When you lose someone, there’s a lot of talk about surviving the first year of special days without them: The first birthday (yours and theirs), the first anniversary, the first Christmas. And so on. This is because holidays, milestones, and other important moments tend to amplify grief. Once brimming with joy and celebration, special times now bring a sense of foreboding. They are another thing to get through, to carry, to survive.
And it’s not just the days themselves; grief transforms important traditions too. Every small and big thing that brought comfort, meaning, and joy—strings of glowing lights, the scent of pine or balsam fir, a row of stockings—these are harbingers, not of cheer, but of sorrow.
It’s hard to describe the experience of Christmas when you’re in the throes of grief, when the assumptions of peace and joy aren’t met. When every bright glass ball is hollow, empty.

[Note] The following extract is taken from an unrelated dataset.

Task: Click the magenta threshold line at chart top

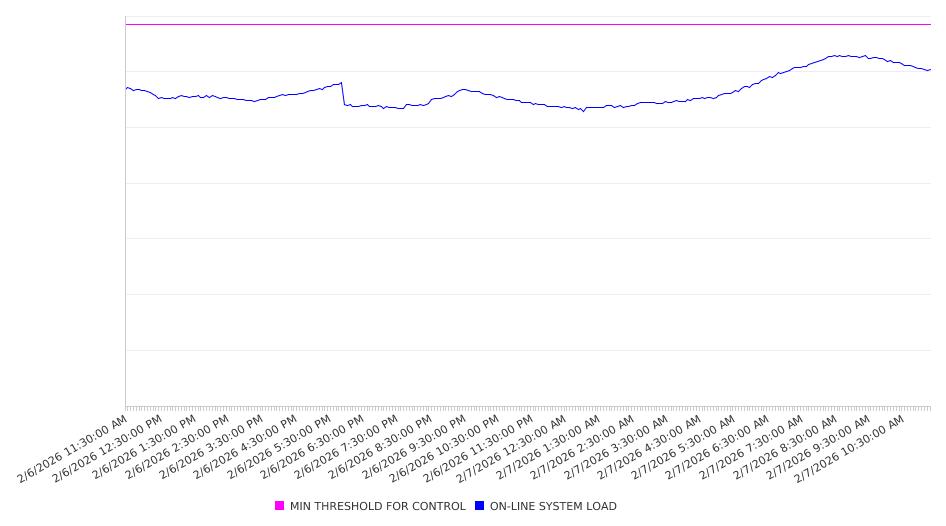Action: pyautogui.click(x=528, y=24)
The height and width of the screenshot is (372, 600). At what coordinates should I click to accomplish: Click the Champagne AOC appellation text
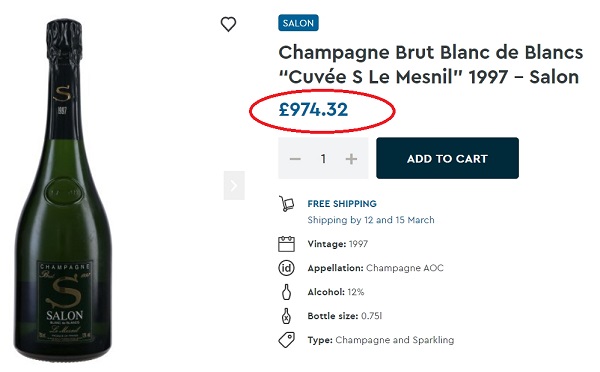405,268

In my grief, Christmas is a demand—it wants something from me that I do not have. It seems to say, “Wrap yourself in that cellophane, curl the ribbon, show us the smile. Cover that death. Slap a bow on it. Call it a gift.”
Christmas is a confrontation. I am too surrounded by bustling houses, shining storefronts, and glowing faces. No matter what, I am on the cold side of the glass, face pressed up against a happiness I don’t feel and can’t escape.
Christmas is grief set ablaze. The glee and excitement feels intrusive. It’s all too much—being yanked back and forth by the discordance of the outside world versus what’s inside me. It feels violent—this seesawing between grief and Christmas cheer. The crashing against what should be but isn’t. The full houses and the empty seats. The barely living and the dead.
Christmas with Toby
There is something uniquely terrible about the year of firsts, and yet, nothing magical happens after that point. Grief isn’t suddenly over after a year. I know this from experience. The first round of special days without your person are gruelling, but you’re not passing by checkpoints in a marathon. You’re not going to cross a finish line or slice through a ribbon. No one is going to clap at the end and greet you with a Gatorade and a towel.
You’re not going to be “finished.” Not after a year. Not ever.
Death is forever. And forever lasts long past the year of firsts. There are going to be many big days and important moments without your person, and these won’t all be marked on a calendar. Case in point: Recently, I had a journalist ask if he could interview me for a story about Grief Casseroles (I posted about this under “notes”). It was such a special and exciting moment, and I was also full of sadness knowing I could never share it with Toby. He’ll never know about that interview. He’ll never know that this Substack I started for him was already noticed by another writer.
Whatever else happens to me in my life, whether it’s marked on the calendar or not, Toby will never know about it.
This is my first Christmas without him. I try to avoid stores, but that’s not always possible. When I have to go in somewhere, I usually wear headphones to block out the Christmas music. (Confession: I actually love the Mariah Carey song, but definitely not right now.) I see people sipping holiday lattes, chatting, pushing shopping carts full of gifts. Sometimes, I linger over things Toby would have liked. I touch a sweater, a jigsaw puzzle, a pair of socks. I imagine buying things for him and setting them under the tree. Again and again, I imagine what should be, but isn’t. I feel the weight of what was taken from Toby, from me. And from everyone else who loved and needed him.
So this is Christmas. I hope you have fun. And I do mean that. Truly. Because you never know what can happen. For those of you who are in grief (or if something else is going on in your life), it’s okay if this time of the year is about survival. The internet is full of “survival guides” to help us manage the holiday hazards.
I can assure you that my social media won’t be serving up holiday baking or pretty Christmas trees. I’m not planning how to decorate or whom to entertain. I’m a tactician in a Situation Room, reviewing options, weighing risks, thinking to myself: What am I going to do? How am I going to get through this?
This is shit. I won’t put a bow on it and pretend otherwise.